++++ DATA EXTRACTS ++++

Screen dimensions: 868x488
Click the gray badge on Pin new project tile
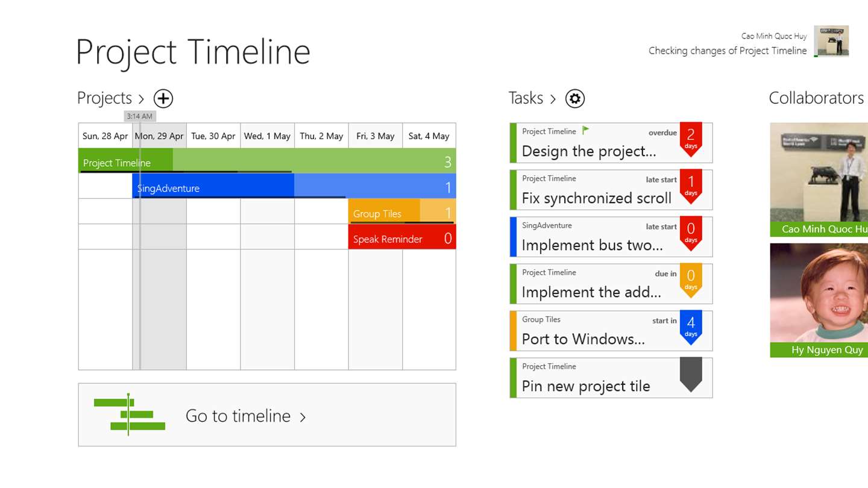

++++
++++ DATA EXTRACTS ++++

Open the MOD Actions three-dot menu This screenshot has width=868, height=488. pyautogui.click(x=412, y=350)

++++
++++ DATA EXTRACTS ++++

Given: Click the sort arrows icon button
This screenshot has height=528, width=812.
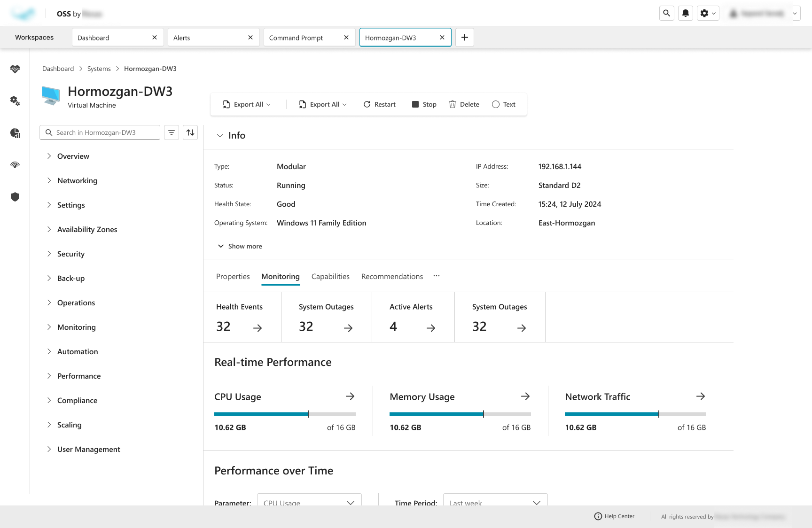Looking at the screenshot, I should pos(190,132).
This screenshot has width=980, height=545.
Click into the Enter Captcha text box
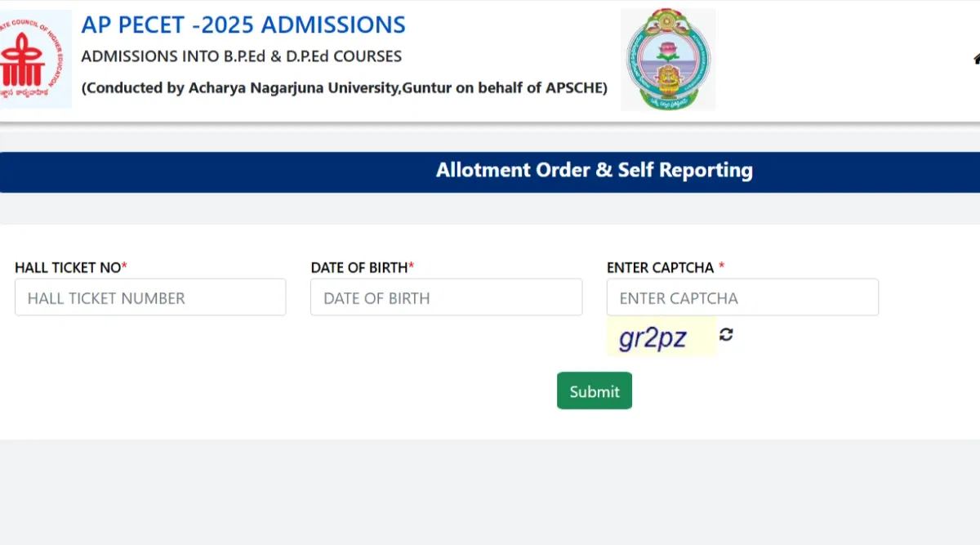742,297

++++

# [ABOUT THIS EXERCISE]
All lines above between those holding "Screen dimensions: 868x488" and "Click the gray badge on Pin new project tile", inclusive, must be set down unchanged, and no other line may be included.

# [ANSWER BOX]
Screen dimensions: 868x488
Click the gray badge on Pin new project tile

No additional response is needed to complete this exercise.